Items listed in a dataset

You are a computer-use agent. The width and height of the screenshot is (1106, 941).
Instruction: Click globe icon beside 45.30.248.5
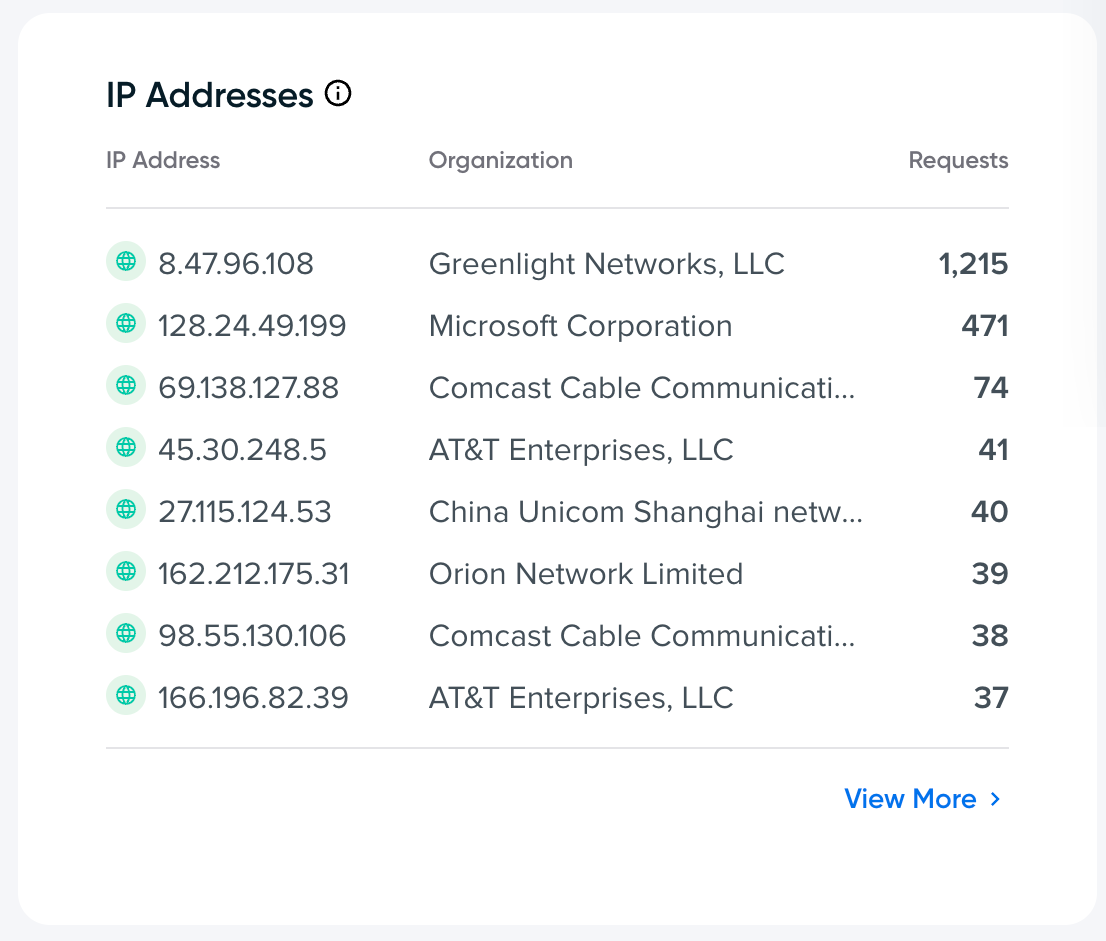point(126,448)
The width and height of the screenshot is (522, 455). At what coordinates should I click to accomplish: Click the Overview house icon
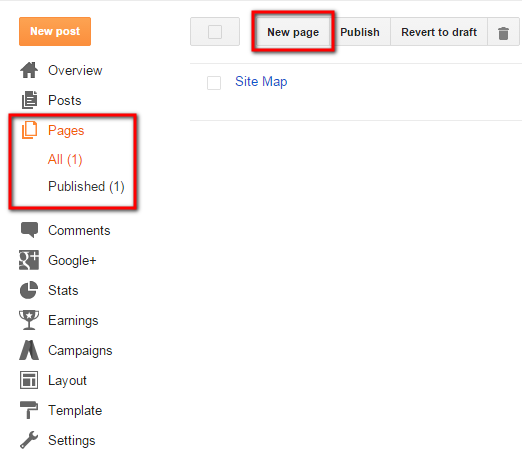coord(29,70)

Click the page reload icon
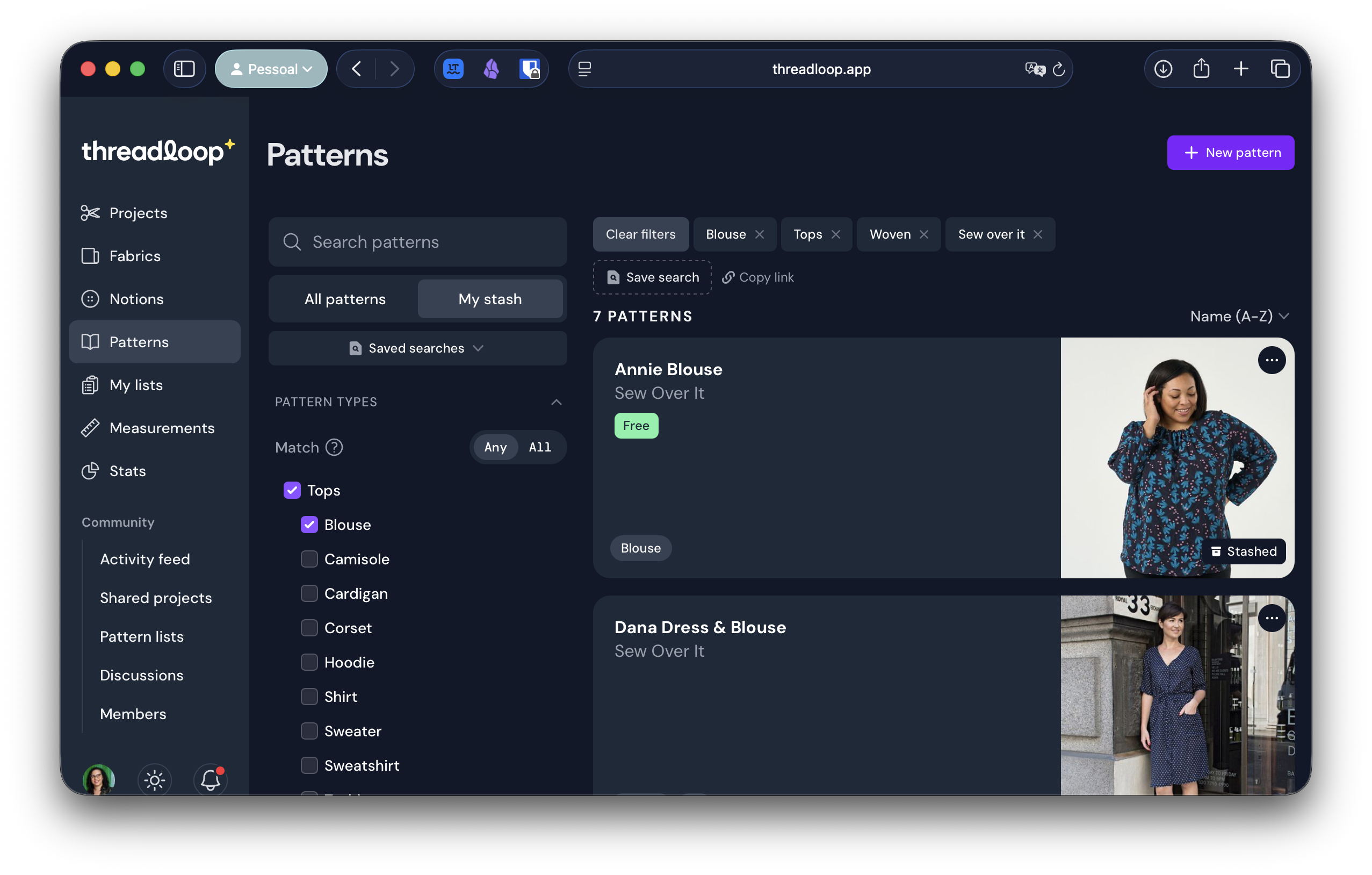[x=1059, y=69]

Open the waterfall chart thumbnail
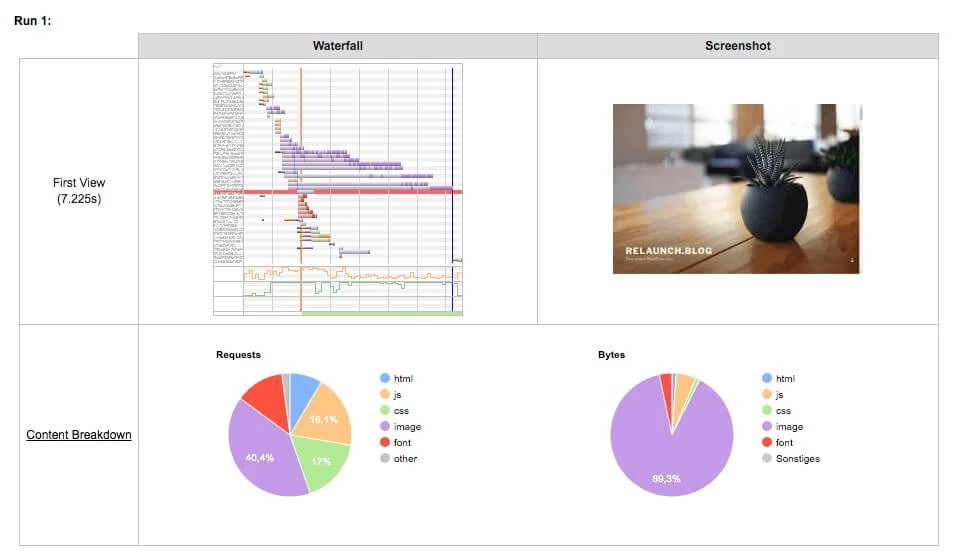pyautogui.click(x=338, y=189)
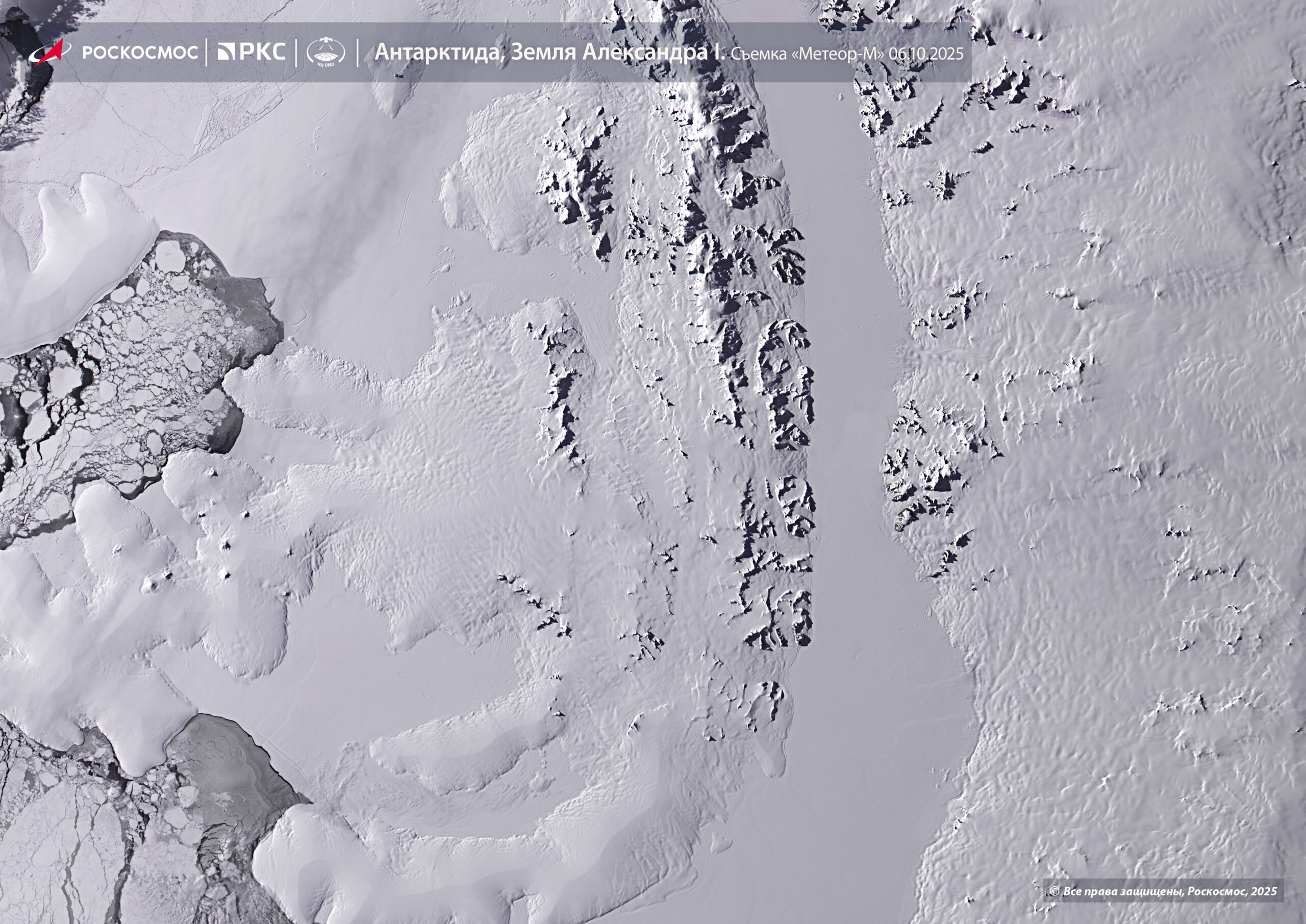This screenshot has width=1306, height=924.
Task: Click 'Метеор-М' satellite name in header
Action: pyautogui.click(x=839, y=54)
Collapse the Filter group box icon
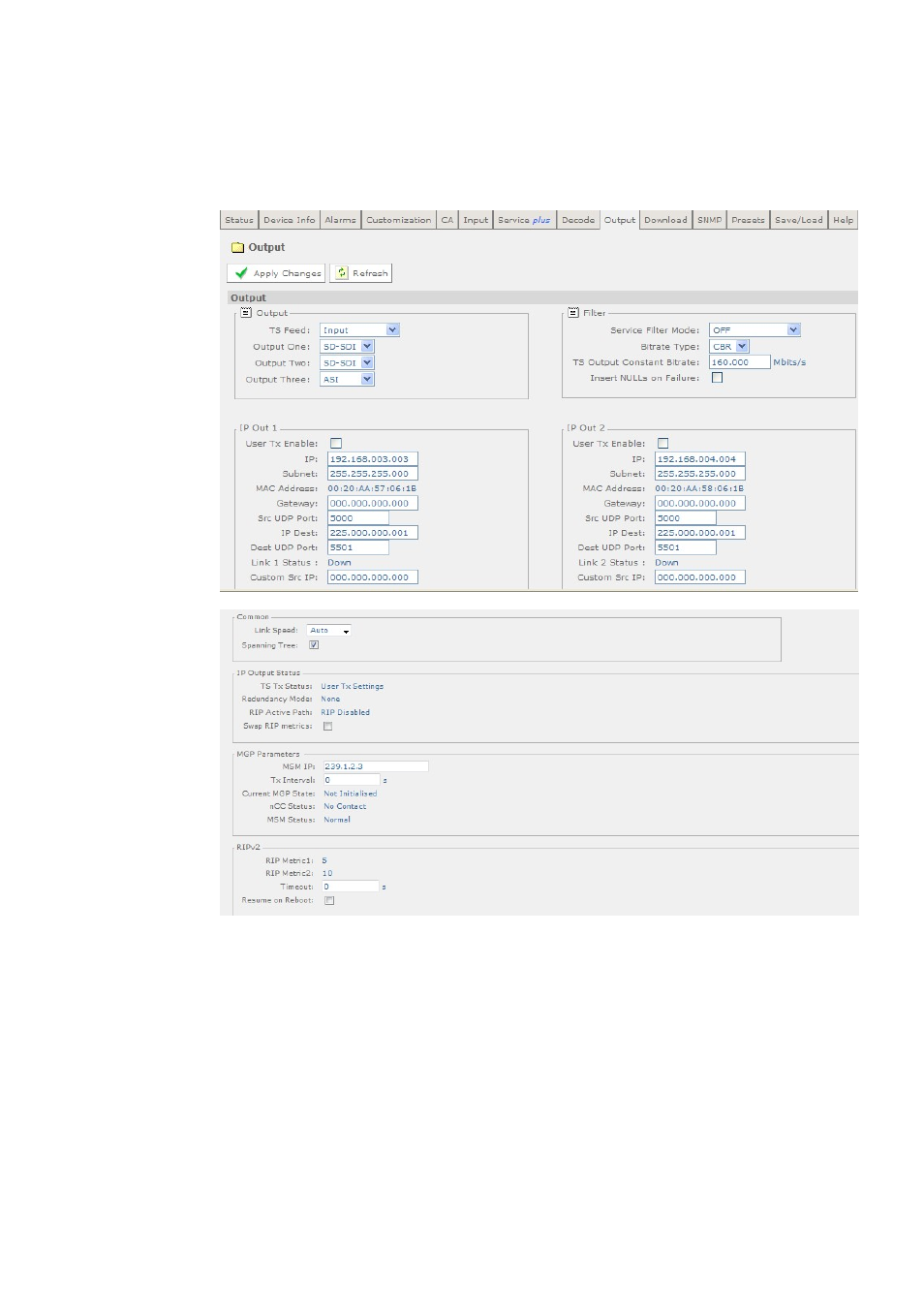The height and width of the screenshot is (1308, 924). 573,313
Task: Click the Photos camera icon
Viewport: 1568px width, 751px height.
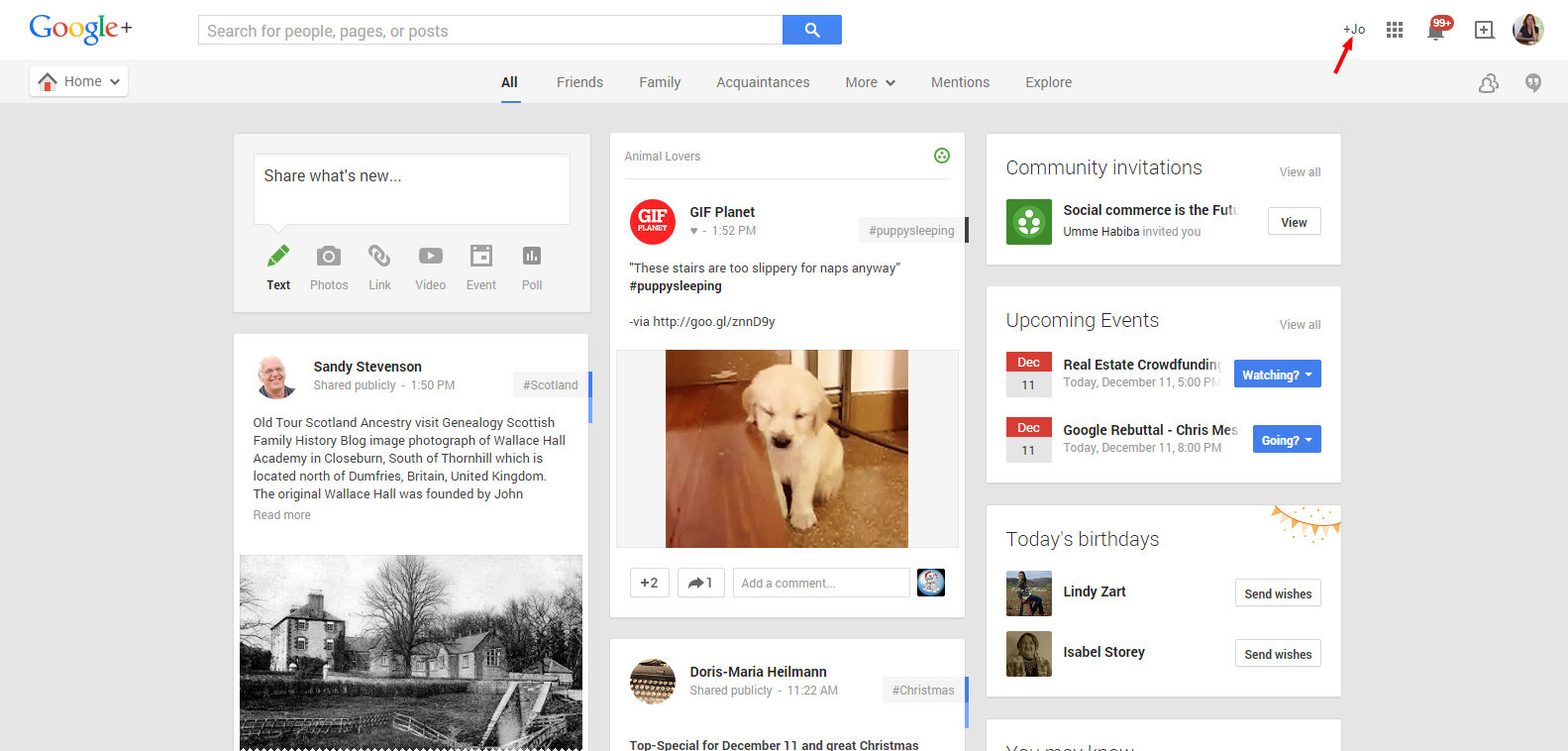Action: (329, 257)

SET PROBLEM: Convert the entries, from the first line through the line containing "coord(29,70)", into a Markdown table with the columns Row and Entry line, skipping blank lines and leaving out the pictures.

OUTPUT BELOW:
| Row | Entry line |
|---|---|
| 1 | You are a computer-use agent. The width and height of the screenshot is (1106, 941). |
| 2 | Instruction: Click globe icon beside 45.30.248.5 |
| 3 | point(126,448) |
| 4 | The width and height of the screenshot is (522, 455). At what coordinates should I click to accomplish: Click the Overview house icon |
| 5 | coord(29,70) |